TEXT SEGMENT Block Start
If this list makes you feel overwhelmed and you’re afraid of the potential cost and time you need to spend with them, we have good news. If you choose the right providers, the majority of these tools can be integrated. Besides, time spent on setting them up is an investment because thanks to the automation you’ll save a lot of time later. 

Focus on mobile

In 2019, over 40% of online transactions are made on mobile devices and 80% of internet users own a smartphone. These numbers speak for themselves - companies that ignore the mobile channel are among the first that lose clients. It doesn’t concern marketing and sales only. After all, people who search and buy on mobile also seek customer support on mobile. The right omnichannel strategy must take it under consideration and put mobile customer experience in the center. 

For example, if your clients are avid Facebook and Messenger users, they’re most likely mobile-oriented, as 96% of Facebook users access the platform from a mobile device. One of the best ways for the business to be available for its users there or to reach them is to integrate Chatbotize with Messenger and turn it into a powerful customer support tool. Whenever an issue is too complex for even the smartest AI-powered bot to solve it, Chatbotize can automatically and fluently redirect a customer to a customer support team member. 

Improve response time on each channel

Customers are impatient. They consider social media the new telephone and don’t understand why they can get a fast answer on the phone but a response time on social media is slow, especially when they don’t like to call. According to the report from The Social Habit, 32% of customers expect a response within 30 minutes, even on nights and weekends and we predict this number to grow. Businesses that ignore the social media channel in their customer support, will likely face a higher churn rate and lower customer happiness.
TEXT SEGMENT Block End
RECORD EXTRACTS Block Start
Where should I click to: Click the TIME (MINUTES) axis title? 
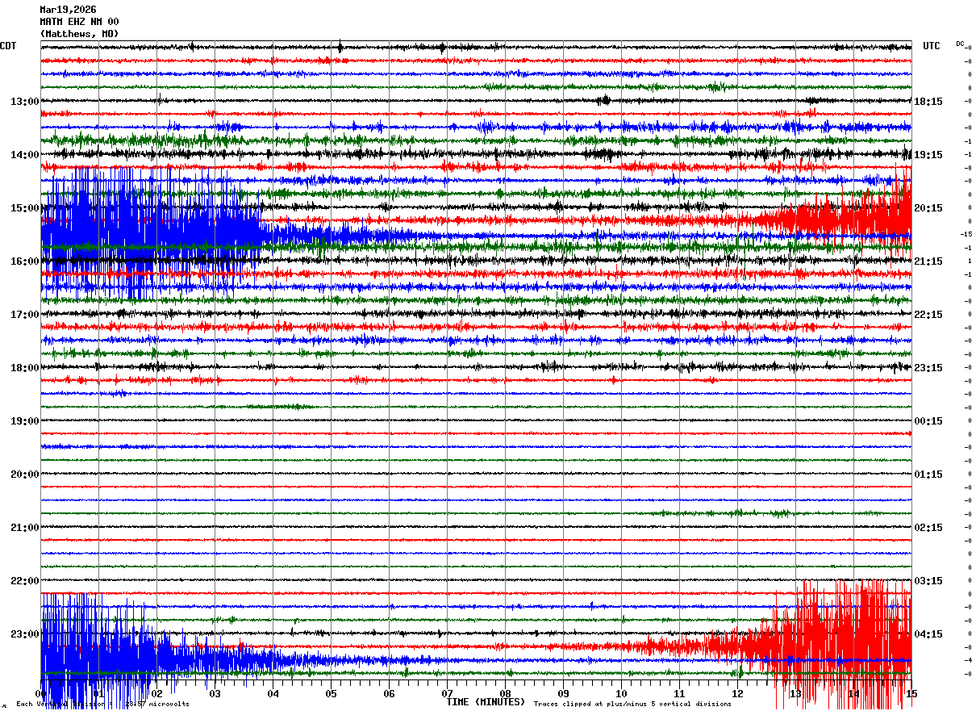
RECORD EXTRACTS Block End
RECORD EXTRACTS Block Start
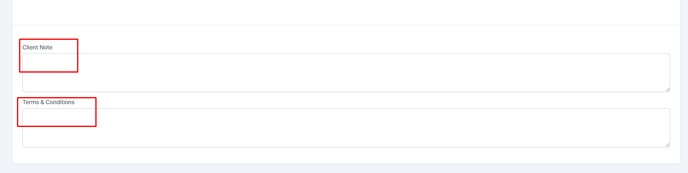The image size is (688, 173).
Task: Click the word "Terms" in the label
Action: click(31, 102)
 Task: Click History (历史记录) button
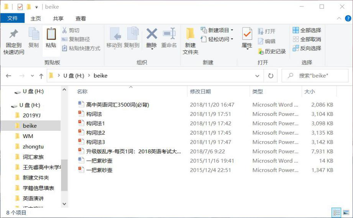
RECORD EXTRACTS Block End
RECORD EXTRACTS Block Start
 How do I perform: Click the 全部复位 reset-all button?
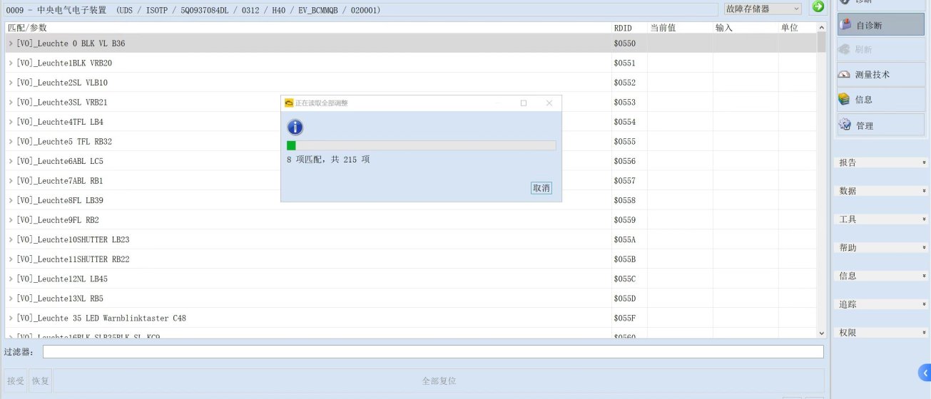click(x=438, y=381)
RECORD EXTRACTS Block End
### QUESTIONS TO ANSWER
1. In the customer support text, rewrite the passage that opens with the words containing "For example, if" and closes with "support team member.", changing "Chatbotize" to "the chatbot platform" throughout.
2. According to the customer support text, what share of customers expect a response within 30 minutes, even on nights and weekends?
3. Extend the customer support text beyond its final sentence.

### EXERCISE RESPONSES
1.
For example, if your clients are avid Facebook and Messenger users, they’re most likely mobile-oriented, as 96% of Facebook users access the platform from a mobile device. One of the best ways for the business to be available for its users there or to reach them is to integrate the chatbot platform with Messenger and turn it into a powerful customer support tool. Whenever an issue is too complex for even the smartest AI-powered bot to solve it, the chatbot platform can automatically and fluently redirect a customer to a customer support team member.

2. 32% of customers.

3.
The abovementioned chatbot, available 24/7 and able to talk to an unlimited number of customers at the same time, is an answer to this issue. Together with smart email automation and efficient call center, it highly increases your chances to rock omnichannel customer support. 

Key takeaways

  • Omnichannel is an integrated, holistic approach to customer service, which means being available wherever customers are and expect the company to be there too.
  • However, in contrast to the multichannel approach, channels can’t work in silos, but information needs to flow between different channels and company departments (usually marketing, sales, and customer support) and each channel must provide the same customer experience quality. 
  • Omnichannel customer support is a necessity, not a novelty.
  • You’ll rock omnichannel customer support if you pick the right channels, be agile, use the right digital tools, focus on mobile and improve response time on each channel.